The orgHelper helps manage the current user’s organization information with ease. It’s an object which has the following functions (types included):

type OrgHelper = {
    // returns all orgs that the user is a member of
    getOrgs: () => OrgMemberInfo[],
    // returns all org ids that the user is a member of
    getOrgIds: () => string[],
    // returns org information for a given orgId
    getOrg: (orgId: string) => OrgMemberInfo | undefined,
    // returns org information for a given org by name
    getOrgByName: (orgName: string) => OrgMemberInfo | undefined,
}
type OrgMemberInfo = {
    orgId: string,
    orgName: string,
    urlSafeOrgName: string
    // The role of the user within this organization
    userAssignedRole: string
    userPermissions: string[]
}

You can either get the orgHelper from useAuthInfo, withAuthInfo, or withRequiredAuthInfo - or you can access it directly from the hook useOrgHelper.

accessHelper

Your users will have a role in an organization.
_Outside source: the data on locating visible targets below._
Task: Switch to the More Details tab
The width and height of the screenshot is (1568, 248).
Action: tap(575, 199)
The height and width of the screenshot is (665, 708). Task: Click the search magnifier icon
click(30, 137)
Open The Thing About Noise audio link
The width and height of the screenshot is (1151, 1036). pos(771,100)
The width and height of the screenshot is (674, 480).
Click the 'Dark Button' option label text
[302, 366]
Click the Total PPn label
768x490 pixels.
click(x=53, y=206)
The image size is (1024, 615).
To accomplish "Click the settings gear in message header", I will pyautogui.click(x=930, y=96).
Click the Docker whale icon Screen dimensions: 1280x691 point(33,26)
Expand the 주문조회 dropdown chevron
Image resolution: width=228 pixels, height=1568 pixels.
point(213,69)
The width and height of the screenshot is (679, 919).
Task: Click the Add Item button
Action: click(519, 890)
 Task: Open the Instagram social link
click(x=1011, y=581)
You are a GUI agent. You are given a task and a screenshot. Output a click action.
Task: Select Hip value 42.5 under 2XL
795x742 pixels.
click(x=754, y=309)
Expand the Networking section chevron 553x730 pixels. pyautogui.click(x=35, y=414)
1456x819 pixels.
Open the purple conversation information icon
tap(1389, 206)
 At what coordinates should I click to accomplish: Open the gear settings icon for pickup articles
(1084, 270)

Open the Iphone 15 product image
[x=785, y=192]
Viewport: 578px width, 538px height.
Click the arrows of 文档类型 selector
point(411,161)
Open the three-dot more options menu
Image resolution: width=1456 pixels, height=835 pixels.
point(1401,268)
By default, these roles are Owner, Admin, and Member - but you can configure them. Each role can have permissions associated with them. See roles and permissions for more details.

The accessHelper, provided by withAuthInfo, withRequiredAuthInfo, or useAuthInfo, helps check the current user’s role and permission(s) within a specific organization.

type AccessHelper = {
    isRole: (orgId: string, role: string) => boolean
    isAtLeastRole: (orgId: string, role: string) => boolean
    hasPermission: (orgId: string, permission: string) => boolean
    hasAllPermissions: (orgId: string, permissions: string[]) => boolean
}

Active Organization

Since users can be in more than one organization, one common use case is to pick a single organization that your user is currently operating within.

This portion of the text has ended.